Su confusa mente de seis años se negaba a reconocer la sangre que manchaba las impolutas sábanas color rosa palo de su madre.

Su pequeña nariz, con su sentido del olfato potenciado, se negaba a creer que el rancio olor a muerte y podredumbre procediera de los cuerpos que tenía delante.

—Por favor. —Sus sollozos incontrolables continuaron. El olor de la habitación y la visión de sus padres muertos frente a ella le provocaron arcadas, aunque nada salió de su estómago vacío.

No podían estar muertos; habían prometido mantenerla a salvo. ¿Cómo iban a poder protegerla del mundo si no estaban allí?

—Por favor. —La palabra fue susurrada esta vez, mientras su llanto y su tos se convertían en pequeños gemidos. Su cuerpo se desplomó entre el de sus padres y sus ojos se cerraron.

El silencio era insoportable.

***

Horas antes

Unas fuertes pisadas sonaron a través del techo y rebotaron en las paredes de la habitación de Anna, penetrando en sus pequeños oídos, despertándola de un profundo sueño.

Un rápido olfateo le indicó que aún era de madrugada; sus oídos captaron que los pájaros aún no se habían despertado, ya que todo estaba en silencio fuera de casa de su familia. ¿Quién estaba en la cocina?

Desde su cama, Anna no podía distinguir ningún olor extraño, pero las voces silenciosas que siguieron a otra serie de pisotones unos momentos después no eran las de sus padres.

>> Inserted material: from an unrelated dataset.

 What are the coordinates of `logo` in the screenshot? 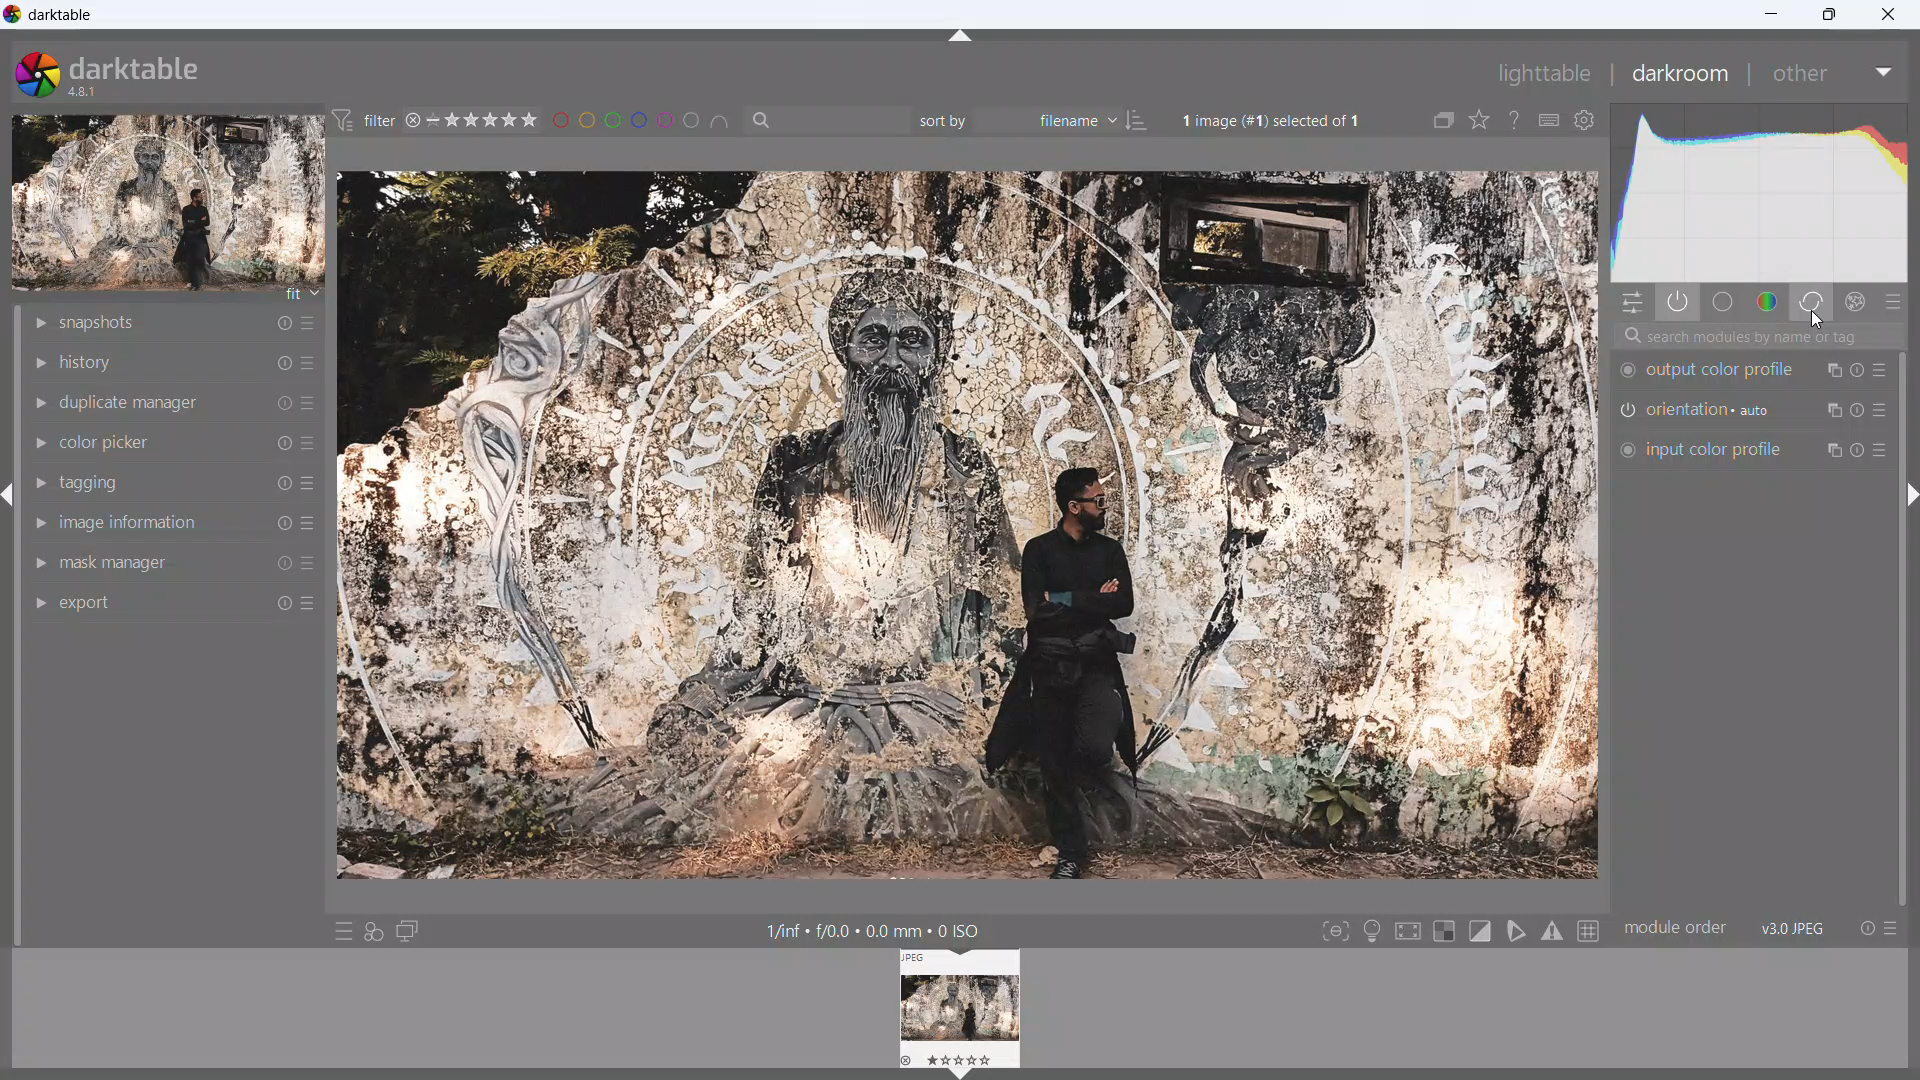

Con la mirada fija en el techo, Anna siguió los sonidos de quien caminaba por la cocina de arriba y se acurrucó contra su cabecera, cubriéndose con el grueso edredón.

Entonces, la puerta de la escotilla, situada encima de ella, tembló bajo el peso de quien estaba encima.

Su corazón empezó a latir con fuerza en su pecho, tanto que temió que se le fuera a salir. Mamá y papá nunca se levantaban tan pronto y nunca habían traído amigos en casa.

Anna siguió el sonido de los pasos que se abrían paso por el suelo para dirigirse al pasillo. Volvieron a sonar voces apagadas antes de que la puerta principal se cerrara de golpe, dejando la casa en silencio.

Dejando a Anna con nada más que el sonido de su corazón atronador y su respiración agitada.

Anna intentó llamar a sus padres, pero sus labios no se movían.

Desde que tenía uso de razón, la única regla que no debía romperse era: “Nunca salgas de casa antes del amanecer”. Así que Anna se mantuvo callada y esperó hasta que salió el sol.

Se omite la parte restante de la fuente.